About the Author: Ronald Reagan (1911–) was born in Tampico, Illinois. After graduating from Eureka College, Reagan worked as a sports broadcaster for a Davenport, Iowa, radio station. In 1937, while covering spring training in California, Reagan signed a contract with Warner Brothers, a movie studio. Reagan eventually starred in over fifty films. In 1964, he retired from acting and was elected governor of California. In 1980, Reagan was elected president (served 1981–1989). After serving two terms, he retired to his ranch in California.


In May 1987, President Ronald Reagan prepared to travel to West Berlin to celebrate the German city's 750th anniversary. West Berlin officials suggested that Reagan speak in front of the Reichstag, the German parliament. The Reichstag was a short distance from the Berlin Wall, the Cold War barricade built by the Soviets in 1961 to prevent freedom-seeking East Berliners from fleeing to the West. Reagan, however, decided that he wanted to speak before the Brandenburg Gate, the two-hundred-year-old arch incorporated into the Berlin Wall. The West Berliners feared that a major speech before the symbol of Soviet totalitarianism would be too provocative and worsen relations between East and West. The Stasi, East Germany's secret police force, was also alarmed at Reagan's intentions. Knowing that the president had a history of delivering controversial speeches, the Stasi issued a general alert warning its agents to be extra vigilant, as Reagan may encourage East Berliners to defect.

Once the trip to West Berlin was confirmed, Peter Robinson, Reagan's speechwriter, and other members of White House advance team flew to Berlin to gauge the mood of the city. Robinson was invited to dine with Dieter Eltz, a retired World Bank official, and a dozen other West Berliners. When Robinson asked whether West Berliners had gotten used to the Wall, one man said, "My sister lives twenty miles in that direction but I haven't seen her in more than two decades. Do you think I can get used to that?" Next, Robinson's hostess clenched her fist and slammed it into her other palm and said, "If this man Gorbachev is serious with his talk of glasnost and perestroika, he can prove it. He can get rid of this wall." With that simple, passionate comment, Robinson had the central passage of the upcoming speech. When Reagan delivered his speech before an enthusiastic crowd, he exhorted the Soviet leader to "tear down this wall."
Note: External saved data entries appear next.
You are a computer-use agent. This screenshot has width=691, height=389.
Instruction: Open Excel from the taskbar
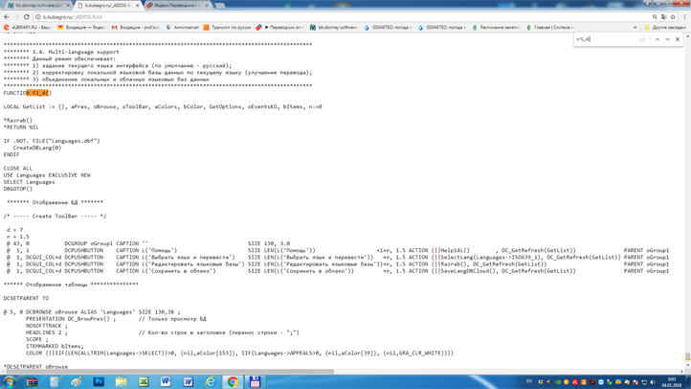(144, 381)
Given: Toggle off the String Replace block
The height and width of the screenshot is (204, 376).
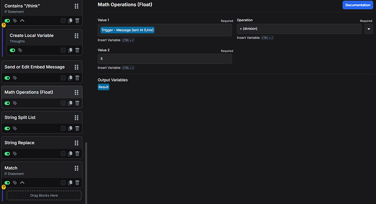Looking at the screenshot, I should click(7, 154).
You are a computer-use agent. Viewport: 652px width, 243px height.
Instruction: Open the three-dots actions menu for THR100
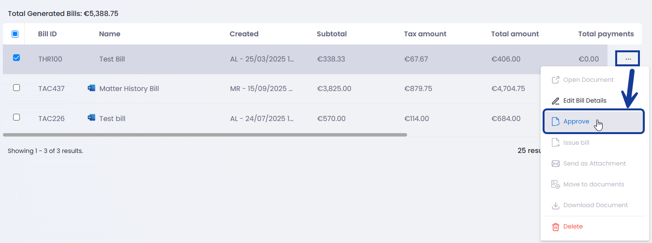point(628,59)
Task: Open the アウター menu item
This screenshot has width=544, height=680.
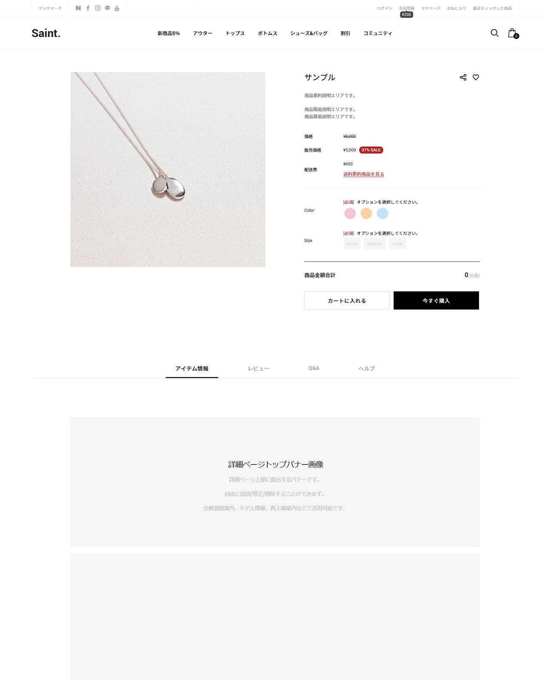Action: click(x=203, y=33)
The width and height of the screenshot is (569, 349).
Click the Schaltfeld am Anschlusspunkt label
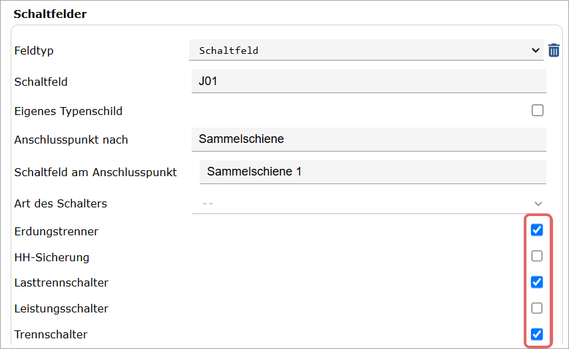coord(95,172)
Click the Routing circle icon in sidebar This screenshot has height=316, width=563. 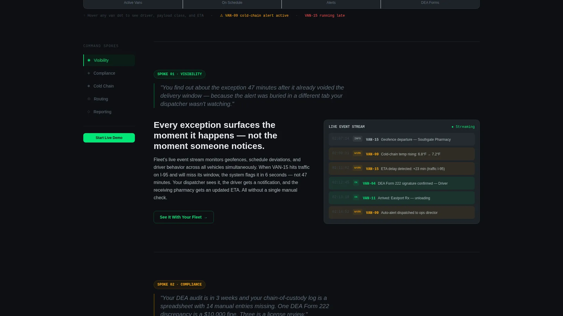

Two years later, on November 12, 1989, joyous Berliners hammered down the twenty-eight mile Berlin Wall, and with it Soviet communism was left on the "ash-heap of history." By October 1990, the two Germanys, split since the end of World War II (1939–1945) were reunited. The revolution spread immediately throughout Eastern Europe, toppling communist regimes in its wake. In Poland, Lech Walesa, leader of the ten-year-old Solidarity movement, found himself president of a free Poland. In Czechoslovakia, under Soviet domination for two decades, playwright Vaclav Havel was elected president in what was called the Velvet Revolution. In Bulgaria, Hungary, Romania, Yugoslavia, and Albania, this script was repeated.
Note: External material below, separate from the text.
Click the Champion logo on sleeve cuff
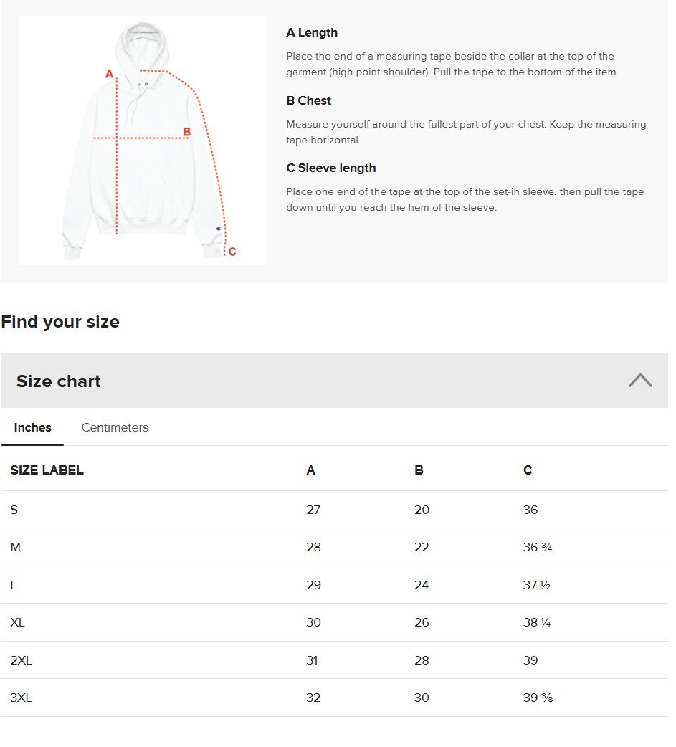 coord(219,229)
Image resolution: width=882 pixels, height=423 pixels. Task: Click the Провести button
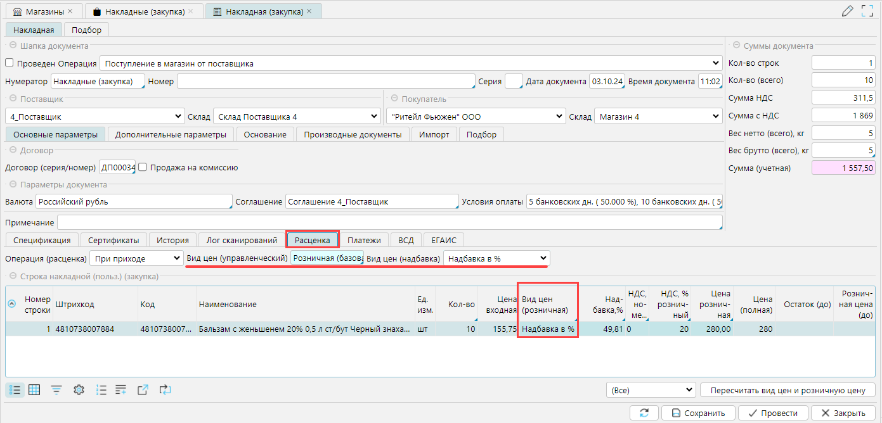click(772, 413)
Since the fall of the Berlin Wall, historians have debated the underlying reasons for the collapse of Soviet communism. The political left contends that Mikhail Gorbachev deserves the credit for liberalizing the Soviet economy and its political structure, while reducing the size of its military. They argue that if Reagan had not been a staunch Cold War warrior, Gorbachev would have retained power and prevented the country from breaking up into numerous unstable, nuclear-armed states. Others argue that the American Cold War victory was the result of President Harry Truman's (served 1945–1953) containment policy of the 1940s. By containing the Soviet menace for five decades, the United States had outlasted her enemies in a nerve-wracking battle of attrition. Conservatives, on the other hand, cite Great Britain's prime minister Margaret Thatcher who said, "Ronald Reagan won the Cold War without firing a shot." According to this view, Reagan was not satisfied with merely "containing" the Soviets, but wanted to challenge them ideologically, economically, technologically, militarily, and through indirect and direct attacks on the Soviet empire through support of Third World resistance movements. This direct challenge, articulated in National Security Decision Directive 75, forced Gorbachev to enact ever more far-reaching reforms until the regime collapsed in a muddle of economic and social strife.
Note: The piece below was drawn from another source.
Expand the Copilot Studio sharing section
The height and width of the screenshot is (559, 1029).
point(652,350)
Primary Source: Ronald Reagan's Remarks at the Brandenburg Gate

SYNOPSIS: On June 12, 1987, Reagan, against the advice of the U.S. State Department, delivered his Brandenburg Gate speech. It is widely considered to be the most patriotic speech ever delivered by a twentieth-century president. In its most memorable line, Reagan called on Mikhail Gorbachev, general secretary of the Soviet Union, to bring peace to Eastern Europe and the Soviet Union by tearing down the Berlin Wall.

Chancellor Kohl, Governing Mayor Diepgen, ladies and gentlemen:

Twenty-four years ago, President John F. Kennedy visited Berlin, speaking to the people of this city and the world at the City Hall. Well, since then two other presidents have come, each in his turn, to Berlin. And today, I, myself, make my second visit to your city.

We come to Berlin, we American presidents, because it's our duty to speak, in this place, of freedom. But I must confess, we're drawn here by other things as well: by the feeling of history in this city, more than five hundred years older than our own nation; by the beauty of the Grunewald and the Tiergarten; most of all, by your courage and determination.

Perhaps the composer Paul Lincke understood something about American presidents. You see, like so many presidents before me, I come here today because wherever I go, whatever I do: Ich hab noch einen Koffer in Berlin. [I still have a suitcase in Berlin.]

Our gathering today is being broadcast throughout Western Europe and North America. I understand that it is being seen and heard as well in the East. To those listening in East Berlin, a special word: Although I cannot be with you, I address my remarks to you just as surely as to those standing here before me. For I join you, as I join your fellow countrymen in the West, in this firm, this unalterable belief: Es gibt nur ein Berlin. [There is only one Berlin.]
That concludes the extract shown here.